A federal judge ruled Wednesday that 11-year-old Becky Pepper-Jackson, a transgender girl, must be allowed to try out for the girls’ cross-country and track team at her school.
West Virginia recently passed the “Save Women’s Sports Bill,” which prohibits transgender girls from participating on most girls’ sports teams. The ACLU and LGBTQ+ advocacy group Lambda Legal filed a lawsuit on Pepper-Jackson’s behalf in May, challenging the statute.
Judge Joseph Goodwin, a Bill Clinton appointee of the U.S. District Court for the Southern District of West Virginia, issued a harsh rebuke of House Bill 3293 in his order granting a preliminary injunction; noting that the law was “strategically referred to as the ‘Save Women’s Sports Bill,'” and that West Virginia Governor Jim Justice (R) signed it into law, Goodwin began by offering historical context.

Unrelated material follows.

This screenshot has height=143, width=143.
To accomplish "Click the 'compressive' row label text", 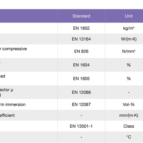I will pos(15,49).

The Fourteenth Amendment, Goodwin explained, was meant to guarantee equal protection under the law for all individuals. The immediate aim of the Amendment had to address the ills caused by slavery and mandate equality among races — on the surface, quite a different goal from protecting transgender student athletes. However, the judge said the struggle for equality — as well as the motivation for its denial — remains the same.
From Goodwin’s order:
A fear of the unknown and discomfort with the unfamiliar have motivated many of the most malignant harms committed by our country’s governments on their own citizens. Out of fear of those less like them, the powerful have made laws that restricted who could attend what schools, who could work certain jobs, who could marry whom, and even how people can practice their religions. Recognizing that classifying human beings in ways that officially sanction harm is antithetical to democracy, the states ratified the Fourteenth Amendment. It ensures that no state may “deny to any person within its jurisdiction the equal protection of the laws.” Accordingly, the courts are most juberous of any law—state or federal—that treats groups of people differently.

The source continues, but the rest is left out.